Republican U.S. Rep. Chip Cravaack and Democrat Rick Nolan slugged it out in a debate Tuesday, the latest spirited exchange in what is emerging as one of the most expensive and closely-watched races in the country.
The two sides clashed over health care, their voting records and who best represents the area.
“I am a lunch pail Republican, I am a pro-union Republican and I have the record to prove it,” said Cravaack, who came out strongly after recent fundraising reports show he trailed his rival in contributions.
Nolan, a former Congressman, noted his deep family and business ties in the area, trying to shore up votes from union members and working-class voters heavily courted by Cravaack.
“You strengthen the middle-class from the inside out, not the top down,” Nolan said at the debate in Cambridge.
The rivals are battling to represent northeastern Minnesota’s expansive 8th Congressional District, an area where residents traditionally have strong union ties but more conservative social values. The area had been a reliable Democratic stronghold for decades, until two years ago when Cravaack stunned political watchers by beating powerful longtime Democratic Rep. Jim Oberstar. Cravaack is trying to ensure seat remains solidly Republican, while Nolan is resurrecting his political career after leaving Congress 30 years ago to wrestle the seat back into Democratic hands.
The two differed over the impact of the federal stimulus program and whether they would repeal President Barack Obama’s health care overhaul.
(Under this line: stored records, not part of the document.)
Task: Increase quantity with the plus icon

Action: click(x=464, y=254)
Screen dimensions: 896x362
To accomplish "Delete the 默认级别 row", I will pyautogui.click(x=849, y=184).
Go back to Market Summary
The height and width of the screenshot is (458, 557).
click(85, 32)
Cravaack said he would scrap the program, which he deemed too expensive and complex. Nolan supports the health care plan, saying it covers millions of uninsured residents and prevents people with pre-existing conditions from being denied coverage.
The two candidates used nearly every question jab at one another.
Cravaack blasted Nolan for missing what he called crucial votes decades ago, including a vote to hike benefits for veterans, while at the same time regularly voting to increase his own salary.
Nolan shot back that he was always there for big issues and significant votes.
Nolan accused Cravaack of trying to portray himself as a friend of working men and women while taking money from Charles and David Koch to carry out their union-busting agenda in Congress.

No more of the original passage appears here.